Daniel Hernandez, the intern who saved Rep. Gabrielle Giffords after she was shot in Tucson, also asked the president to address gun control issues.

“It is my hope that President Obama and Congress will work together right away to reform our gun background-check system so that all records of dangerous people are in the system and all gun buyers will have to pass a thorough background check,” Hernandez, who will be sitting with Michelle Obama at the State of the Union address, said in a statement Monday.

Dennis Henigan of the Brady Center, an anti-gun group, told The Daily Caller the president should stop avoiding the “gun issue” as he has for the past two years.

“Look, we think it will change the dynamic on gun control on Capitol Hill overnight because, it would, first of all, be a strong showing of presidential leadership,” Henigan said in a phone interview. “It would signal that the administration is finally going to put the full weight of its authority behind attacking the gun violence problem in this country. It would represent, I think, a departure from the political consensus that has ripped the Democratic Party for the last several years that gun control is the third rail of American politics.”

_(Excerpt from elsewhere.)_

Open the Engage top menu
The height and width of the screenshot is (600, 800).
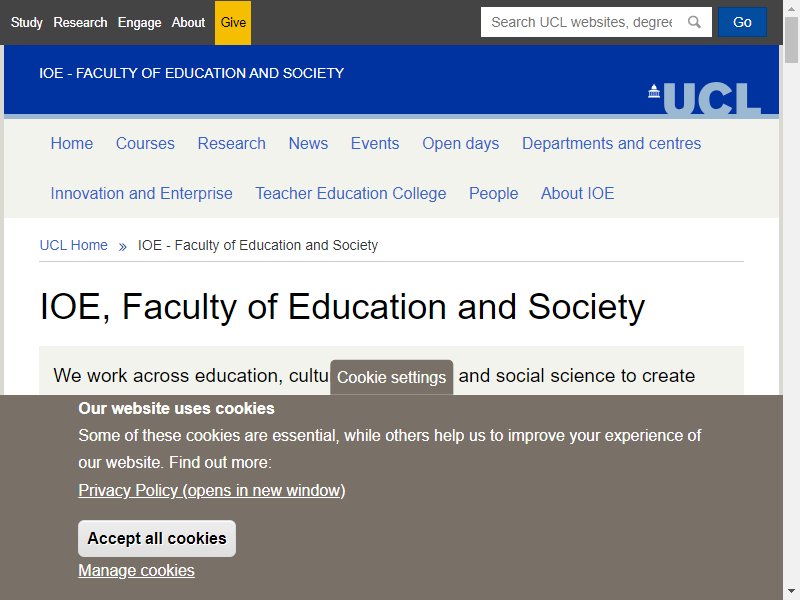[139, 22]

Henigan said “political pundits” often overlook the details in gun control issues, but said he’d accept any pundit-world side effects a presidential mention of gun issues would have.

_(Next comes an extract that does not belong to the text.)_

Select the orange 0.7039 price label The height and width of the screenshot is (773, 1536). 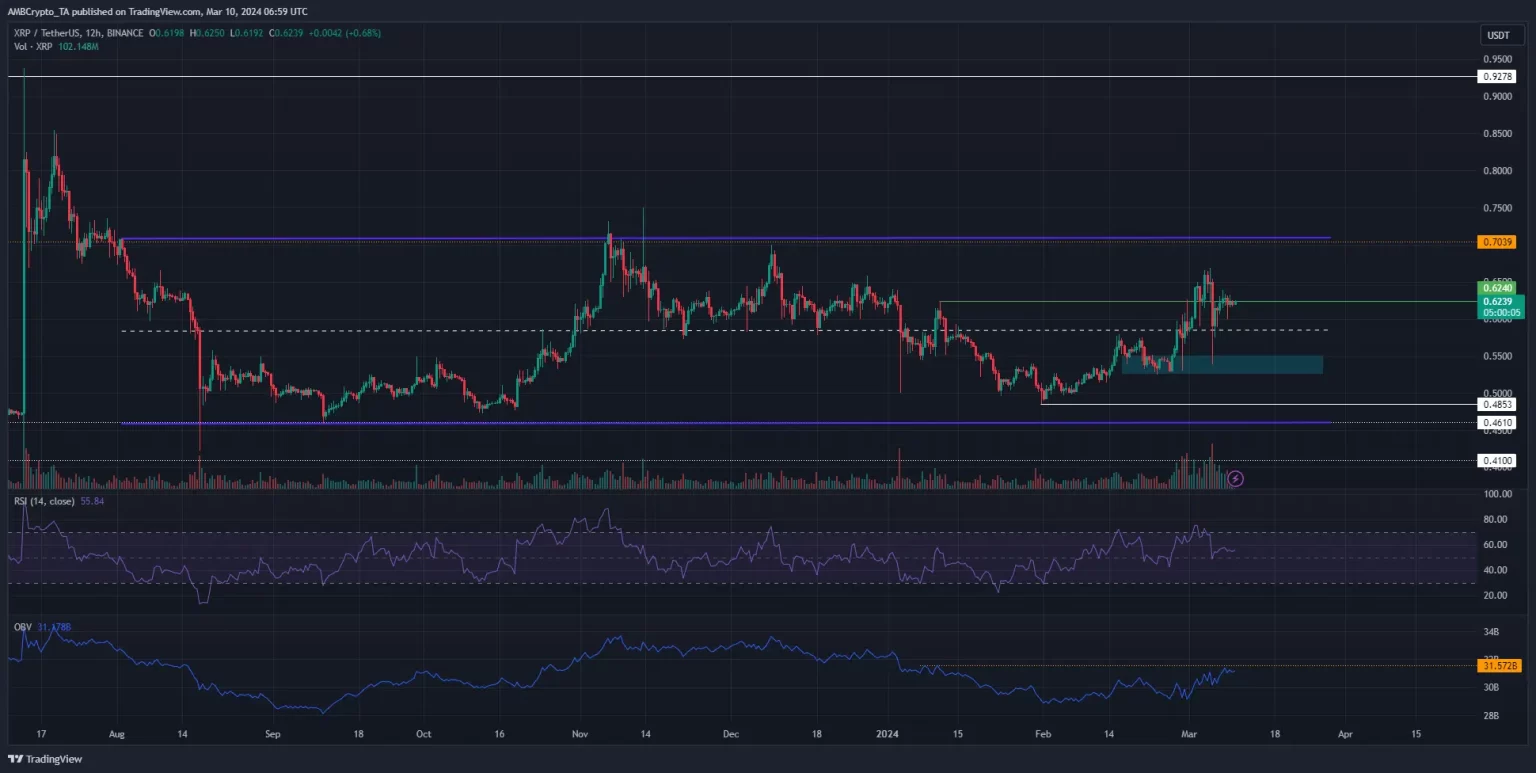[1495, 242]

“Sure, there will be discussions about the politics of the issue, but hopefully, there will also be the discussion about the need for action,” Henigan said.

The National Rifle Association did not immediately respond to TheDC’s request for comment.

Congressman Steve King, Iowa Republican, said the gun control proposals following the Tucson tragedy were political opportunists taking advantage of the situation.

“It smacks of political opportunism by politicians trying to take advantage of what happened in Tucson,” King said last week. “It’s inappropriate. Most of us would line up against it.”